(OCCRP) -- Companies that register in Delaware might soon have to identify their owners, as the state is backing federal legislation after a decade of resistance, the Wall Street Journal reported Monday.
If the proposed bill passes in Congress, law-enforcement, anti-corruption groups and watchdog reporters would be able to access ownership information through a Treasury database.
In the US, companies are incorporated at the state level. Congress wants to introduce legislation that would oversee this process.
For a decade, federal legislators have been trying to pass a bill that would make it mandatory for companies to identify their owners at the time of incorporation.
If owners are not identified, this facilitates tax evasion and money laundering. Certain states such as Delaware do not require companies to identify their beneficial owners when they are formed. A disproportionate amount of US companies are registered in the small state of Delaware while operating elsewhere, giving the US the reputation of a tax haven.

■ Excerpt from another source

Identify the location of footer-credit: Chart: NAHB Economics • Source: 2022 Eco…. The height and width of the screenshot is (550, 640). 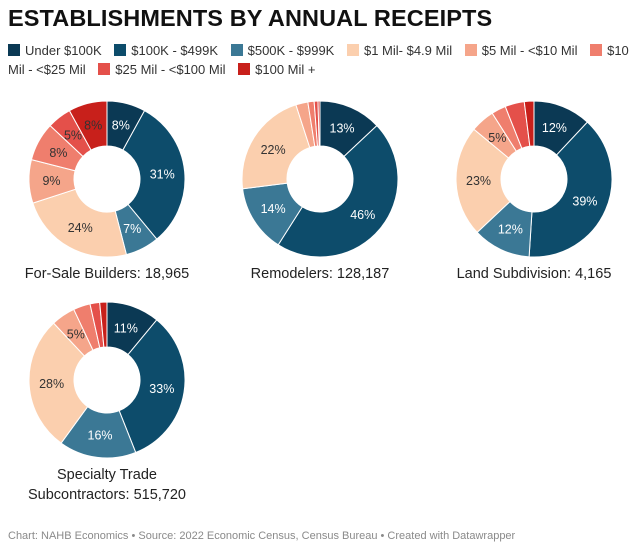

Delaware and other states have resisted the federal bill that would require more transparency until earlier this month when Delaware’s Secretary of State endorsed the changes, which are part of a more general overhaul to combat money laundering and terrorism financing.
Secretary of State Jeffrey Bullock said, “It’s time to get something workable that can actually help law enforcement, and get it passed,” in an interview about the state’s endorsement.

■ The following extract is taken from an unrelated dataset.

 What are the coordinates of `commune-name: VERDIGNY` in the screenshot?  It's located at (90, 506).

As the state with the most lax rules for incorporation gives it support, the bill is expected to gain more traction, according to the Wall Street Journal.
Other outlets such as Think Progress, however, think the support might be “too little, too late.” Congress has changed the initial proposal so much, that it won’t have the desired effect.
The population of Delaware is under one million and has 1.3 million entities registered. According to multiple studies, it is easier to set up a company in the US than it is to purchase a library card.